Yakında Meclis'e sunulacak olan 10. Yargı Paketi'nden kimi düzenlemeler saçılıyor ortalığa. Yeni bir tutuklama nedeni olarak “kamu düzenini bozma tehlikesi oluşması” anılıyor örneğin. Nasıl yorgun bir tamlama. “Halkı kin ve düşmanlığa tahrik” suçu gibi mevcut kimi yasa maddelerinin muğlaklığı zaten pratikte böylesi bir “önleyici” cezalandırmayı andırıyordu. Fakat bu netlikte/ muğlaklıkta düzenlenmesinin ne anlama geleceğini, kimler için, nasıl kullanılabileceğini anlamak için fazladan kelimeye ihtiyaç yok. 

*

“Daha geniş bir hükümlü kitlesinin” yararlanabileceği söylenen infaz alternatifleri var bir de. “Konutta infaz, geceleyin infaz ve hafta sonu infaz” uygulamalarında yapılacak değişiklikler bunlardan biri.

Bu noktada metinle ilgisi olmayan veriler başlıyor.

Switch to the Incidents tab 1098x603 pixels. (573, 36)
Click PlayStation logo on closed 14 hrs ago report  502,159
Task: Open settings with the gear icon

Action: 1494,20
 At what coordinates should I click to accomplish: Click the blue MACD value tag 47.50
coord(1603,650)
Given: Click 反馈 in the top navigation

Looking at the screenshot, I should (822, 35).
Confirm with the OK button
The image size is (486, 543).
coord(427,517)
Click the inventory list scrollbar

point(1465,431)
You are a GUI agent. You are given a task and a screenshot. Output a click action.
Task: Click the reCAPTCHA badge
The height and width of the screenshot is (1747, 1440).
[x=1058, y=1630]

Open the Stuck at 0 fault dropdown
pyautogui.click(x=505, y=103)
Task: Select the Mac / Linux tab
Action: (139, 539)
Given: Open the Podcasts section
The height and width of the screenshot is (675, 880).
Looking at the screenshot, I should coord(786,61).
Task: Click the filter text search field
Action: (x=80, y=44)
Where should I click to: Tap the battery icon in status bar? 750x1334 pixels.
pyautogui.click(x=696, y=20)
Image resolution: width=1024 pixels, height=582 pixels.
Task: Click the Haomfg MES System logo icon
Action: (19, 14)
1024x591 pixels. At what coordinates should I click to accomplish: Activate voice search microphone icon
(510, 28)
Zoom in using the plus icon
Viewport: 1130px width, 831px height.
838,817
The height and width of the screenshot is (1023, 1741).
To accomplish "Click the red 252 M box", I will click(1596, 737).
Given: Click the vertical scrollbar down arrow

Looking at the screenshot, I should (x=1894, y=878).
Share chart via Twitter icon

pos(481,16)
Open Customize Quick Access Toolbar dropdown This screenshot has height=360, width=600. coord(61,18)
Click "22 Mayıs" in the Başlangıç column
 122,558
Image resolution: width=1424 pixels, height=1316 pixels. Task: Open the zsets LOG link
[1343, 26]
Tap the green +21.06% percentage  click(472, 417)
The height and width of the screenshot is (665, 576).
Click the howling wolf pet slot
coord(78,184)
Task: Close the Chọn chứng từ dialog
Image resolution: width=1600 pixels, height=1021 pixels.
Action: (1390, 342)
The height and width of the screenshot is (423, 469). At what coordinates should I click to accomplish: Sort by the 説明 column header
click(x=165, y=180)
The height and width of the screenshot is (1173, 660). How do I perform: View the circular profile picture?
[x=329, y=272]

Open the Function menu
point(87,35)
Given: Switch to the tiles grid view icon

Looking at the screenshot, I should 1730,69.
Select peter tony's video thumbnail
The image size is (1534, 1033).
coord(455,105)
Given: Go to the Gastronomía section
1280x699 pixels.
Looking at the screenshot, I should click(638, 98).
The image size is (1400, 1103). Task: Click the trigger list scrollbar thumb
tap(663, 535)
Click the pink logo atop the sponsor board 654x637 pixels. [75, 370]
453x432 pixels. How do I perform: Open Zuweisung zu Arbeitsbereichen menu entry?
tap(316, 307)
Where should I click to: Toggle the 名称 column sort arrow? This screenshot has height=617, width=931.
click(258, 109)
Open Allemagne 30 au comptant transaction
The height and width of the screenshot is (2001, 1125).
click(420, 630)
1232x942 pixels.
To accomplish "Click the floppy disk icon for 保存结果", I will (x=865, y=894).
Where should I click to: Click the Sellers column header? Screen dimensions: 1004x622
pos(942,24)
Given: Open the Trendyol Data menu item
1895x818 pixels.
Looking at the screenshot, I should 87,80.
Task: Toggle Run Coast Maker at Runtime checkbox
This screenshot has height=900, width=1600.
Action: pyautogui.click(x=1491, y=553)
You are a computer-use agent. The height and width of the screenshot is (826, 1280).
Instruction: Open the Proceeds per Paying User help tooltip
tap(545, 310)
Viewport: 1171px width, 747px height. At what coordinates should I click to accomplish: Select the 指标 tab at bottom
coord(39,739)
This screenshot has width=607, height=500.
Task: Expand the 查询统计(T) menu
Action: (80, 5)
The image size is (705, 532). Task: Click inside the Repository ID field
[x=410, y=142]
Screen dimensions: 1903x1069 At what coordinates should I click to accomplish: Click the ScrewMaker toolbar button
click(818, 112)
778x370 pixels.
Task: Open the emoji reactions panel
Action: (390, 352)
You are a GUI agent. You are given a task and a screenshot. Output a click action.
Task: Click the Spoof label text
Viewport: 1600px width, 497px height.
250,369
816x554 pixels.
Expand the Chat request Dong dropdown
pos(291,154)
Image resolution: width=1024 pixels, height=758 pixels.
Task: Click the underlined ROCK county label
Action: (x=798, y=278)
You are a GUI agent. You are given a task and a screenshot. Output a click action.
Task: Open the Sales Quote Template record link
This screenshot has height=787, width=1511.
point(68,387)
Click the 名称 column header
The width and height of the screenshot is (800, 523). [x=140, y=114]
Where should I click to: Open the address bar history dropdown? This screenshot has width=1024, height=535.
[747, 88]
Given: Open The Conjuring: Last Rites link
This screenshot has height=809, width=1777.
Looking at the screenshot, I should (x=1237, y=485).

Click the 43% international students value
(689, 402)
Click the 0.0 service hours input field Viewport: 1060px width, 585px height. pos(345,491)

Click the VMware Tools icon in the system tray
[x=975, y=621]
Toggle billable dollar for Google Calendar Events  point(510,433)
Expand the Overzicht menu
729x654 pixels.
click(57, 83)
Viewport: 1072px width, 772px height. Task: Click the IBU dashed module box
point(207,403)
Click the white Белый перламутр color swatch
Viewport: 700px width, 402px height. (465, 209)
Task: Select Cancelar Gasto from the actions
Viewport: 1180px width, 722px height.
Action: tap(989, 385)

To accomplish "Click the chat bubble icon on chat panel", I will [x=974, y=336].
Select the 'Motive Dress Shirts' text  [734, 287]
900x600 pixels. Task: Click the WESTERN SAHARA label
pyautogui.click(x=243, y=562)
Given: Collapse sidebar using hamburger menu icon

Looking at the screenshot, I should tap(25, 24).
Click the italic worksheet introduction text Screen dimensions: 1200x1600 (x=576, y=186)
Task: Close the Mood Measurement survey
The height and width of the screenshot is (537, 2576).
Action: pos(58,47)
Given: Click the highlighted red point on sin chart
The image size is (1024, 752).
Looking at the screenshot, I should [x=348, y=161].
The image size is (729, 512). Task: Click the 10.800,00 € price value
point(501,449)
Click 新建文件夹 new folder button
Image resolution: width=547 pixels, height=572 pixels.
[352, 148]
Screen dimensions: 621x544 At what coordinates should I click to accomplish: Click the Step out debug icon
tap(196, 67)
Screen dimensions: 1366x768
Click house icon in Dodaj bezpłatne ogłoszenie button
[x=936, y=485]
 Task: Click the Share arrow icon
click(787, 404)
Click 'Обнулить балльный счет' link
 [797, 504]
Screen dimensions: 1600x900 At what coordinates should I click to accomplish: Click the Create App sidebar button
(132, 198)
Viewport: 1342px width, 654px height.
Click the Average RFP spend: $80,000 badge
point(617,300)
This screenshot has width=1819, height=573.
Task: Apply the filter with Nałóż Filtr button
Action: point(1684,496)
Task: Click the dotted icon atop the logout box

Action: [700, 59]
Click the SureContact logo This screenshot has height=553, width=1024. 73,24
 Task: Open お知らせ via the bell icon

Farklı ülke ceza kanunlarında örnekleri olan bu “geceleyin infaz” bu düzenin hayalindeki yurttaşlık modeli gibi bir yandan. Gündüz işe gidiyorsunuz, öyle cezaevinin işliklerinde, atölyelerinde çalıştırılmak falan değil, basbayağı serbest piyasada emeğinizi satmaya dışarı çıkıyorsunuz, mesai bitince cezaevine dönüyorsunuz. Bu seçenek “siyasilere” sunulmadığı için de söz edilen ideal yurttaş. Borçlanmak için çalışan, çalıştığı yetmediği için daha da fazla borçlanan, her an kanunlarla sınanan ama yeri gelince diplomasından tapusuna hiçbir hakkı korunmayan ama dışarıda olduğu için mutlu olması gereken ama hep de yaşıyor olmaktan dolayı hükümlü gibi bu cezayı çeken ideal yurttaş...

*

“Türkiye'de yargı bağımsızdır. (...)Türkiye bir hukuk devletidir. (...)Yargı bağımsızdır, görevini yapar. (...)Türk yargısı, yalnızca Anayasa'ya, hukuka ve milletin iradesine bağlıdır. (...)Bağımsız Türk yargısı karanlıkta ışık arayan herkesin umududur.”


Not: “Yerleşimciler” belgeselinin tamamını sosyal medya üzerinden bulmak mümkün.